As I wrote yesterday, I attended several Dragoncon panels about How to Do It. From which I pass on the following:
•Several authors said (as Tim Powers did at an earlier con) they try to make their magic as scientific as possible (Laura Ann Gilman claimed her Retrievers books are all scientifically plausible). While that still doesn’t appeal to me, possibly they know something I don’t.
•In a panel on using magic in alternate history, the writers all agreed that it should be something that fitted the era they’re working in. Writer Leanna Renee Hieber said the great advantage of writing Victoriana fantasy is that they had so many competing belief systems and some they synthesized themselves, it was easy to pick one that worked.
The panelists also said it was important to keep the characters, even in alternate history, reasonably close to the originals, not simply making them into something they’d never become (I think panelist DB Jackson put it that while having Charles Lindbergh run for president on an anti-isolationist platform in 1940 [Plot Against America by Philip Roth] using Wendell Wilkie wouldn’t work because Wilkie didn’t share Lindbergh’s views on Jews and Nazis).
They also emphasized the importance of respecting other people’s views and beliefs, though there I disagree somewhat. I think there’s a difference between, say, an alternate history where Jews really do use the blood of Christian children in making Passover bread (an actual antisemitic belief) and an alternate history where the Order of the Golden Dawn or the Rosicrucians or the Theosophical Society is just as wrong as they are in our world. I’ve read Drums of Chaos (Jesus was one of Lovecraft’s Old Ones) and Julie Kenner’s Protector series (the Olympians were Homo superior, not gods) and I do think there’s a difference between “This god/pantheon is not real/good/what it appears to be” and “People who believe this are evil and should be killed” (establishing Allah as a demon who wants to kill everyone who doesn’t worship him, for example, would fit into the latter category) IMHO. That said, what seems a fair treatment to me may be offensive to someone else (I know plenty of Christians who’d be horrified by Drums of Chaos) so there’s no obvious solution.

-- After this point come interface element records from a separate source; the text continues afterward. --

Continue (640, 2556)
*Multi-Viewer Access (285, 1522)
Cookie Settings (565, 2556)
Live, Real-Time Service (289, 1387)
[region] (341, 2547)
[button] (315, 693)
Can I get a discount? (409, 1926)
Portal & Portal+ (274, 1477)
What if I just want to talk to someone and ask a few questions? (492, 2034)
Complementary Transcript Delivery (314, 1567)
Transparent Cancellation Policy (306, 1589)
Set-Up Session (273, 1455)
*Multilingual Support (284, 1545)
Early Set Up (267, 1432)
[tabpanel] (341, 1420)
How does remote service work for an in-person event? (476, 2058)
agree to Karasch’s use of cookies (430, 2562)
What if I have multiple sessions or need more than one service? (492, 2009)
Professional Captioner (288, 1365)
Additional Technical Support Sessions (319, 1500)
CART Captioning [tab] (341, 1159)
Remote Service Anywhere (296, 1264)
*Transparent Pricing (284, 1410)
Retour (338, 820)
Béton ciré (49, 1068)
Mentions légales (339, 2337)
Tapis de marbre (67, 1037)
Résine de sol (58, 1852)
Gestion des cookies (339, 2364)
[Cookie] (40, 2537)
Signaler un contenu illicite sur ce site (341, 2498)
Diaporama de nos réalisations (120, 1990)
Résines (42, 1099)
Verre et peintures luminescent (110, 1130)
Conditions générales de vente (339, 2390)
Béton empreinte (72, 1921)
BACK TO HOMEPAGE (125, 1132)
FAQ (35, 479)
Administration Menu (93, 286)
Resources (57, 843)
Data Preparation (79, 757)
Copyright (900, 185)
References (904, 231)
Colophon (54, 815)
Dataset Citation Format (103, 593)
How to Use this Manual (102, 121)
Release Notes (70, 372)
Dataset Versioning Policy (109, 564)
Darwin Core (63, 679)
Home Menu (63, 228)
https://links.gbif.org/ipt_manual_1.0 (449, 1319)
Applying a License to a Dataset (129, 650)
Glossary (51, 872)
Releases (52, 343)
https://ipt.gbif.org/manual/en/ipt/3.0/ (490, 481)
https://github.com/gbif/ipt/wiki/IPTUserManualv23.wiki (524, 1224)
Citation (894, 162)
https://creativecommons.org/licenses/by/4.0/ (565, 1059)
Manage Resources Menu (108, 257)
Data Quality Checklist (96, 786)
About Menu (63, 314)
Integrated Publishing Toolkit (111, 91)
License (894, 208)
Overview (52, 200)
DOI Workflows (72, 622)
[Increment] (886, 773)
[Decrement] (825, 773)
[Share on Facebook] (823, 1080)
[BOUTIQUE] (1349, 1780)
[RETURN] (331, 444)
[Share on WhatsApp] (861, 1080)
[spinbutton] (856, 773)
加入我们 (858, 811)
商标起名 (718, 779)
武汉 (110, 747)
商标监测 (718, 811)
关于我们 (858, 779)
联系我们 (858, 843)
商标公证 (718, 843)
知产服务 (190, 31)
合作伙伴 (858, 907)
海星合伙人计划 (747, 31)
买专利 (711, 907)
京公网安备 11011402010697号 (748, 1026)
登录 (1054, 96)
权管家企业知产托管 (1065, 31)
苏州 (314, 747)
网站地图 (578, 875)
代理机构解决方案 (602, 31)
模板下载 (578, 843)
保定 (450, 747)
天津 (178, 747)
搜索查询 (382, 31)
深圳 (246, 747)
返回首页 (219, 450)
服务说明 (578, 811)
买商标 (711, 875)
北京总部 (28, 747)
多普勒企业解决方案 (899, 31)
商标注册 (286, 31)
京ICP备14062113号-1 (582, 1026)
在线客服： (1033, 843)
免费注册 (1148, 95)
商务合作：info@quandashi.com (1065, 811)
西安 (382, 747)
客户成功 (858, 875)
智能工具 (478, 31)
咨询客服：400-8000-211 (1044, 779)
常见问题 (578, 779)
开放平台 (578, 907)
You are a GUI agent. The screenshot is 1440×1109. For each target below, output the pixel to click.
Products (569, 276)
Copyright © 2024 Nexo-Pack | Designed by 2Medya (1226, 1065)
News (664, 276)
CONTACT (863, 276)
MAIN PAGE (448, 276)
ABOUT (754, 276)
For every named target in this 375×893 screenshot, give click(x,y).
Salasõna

Unfortunately I didn’t get to stay (I had another overlapping panel I wanted to catch) and ask them how they suggest dealing with history when it’s in dispute, as many things are, even among serious scholars (however you define that). Pick the majority view? Pick whichever view works for your story? I’d have been curious what they had to say.
Those were the main takeways. The discussion of women’s role in alternate history was interesting but didn’t give me specific talking points and some other panels either didn’t work for me or I wasn’t able to get in.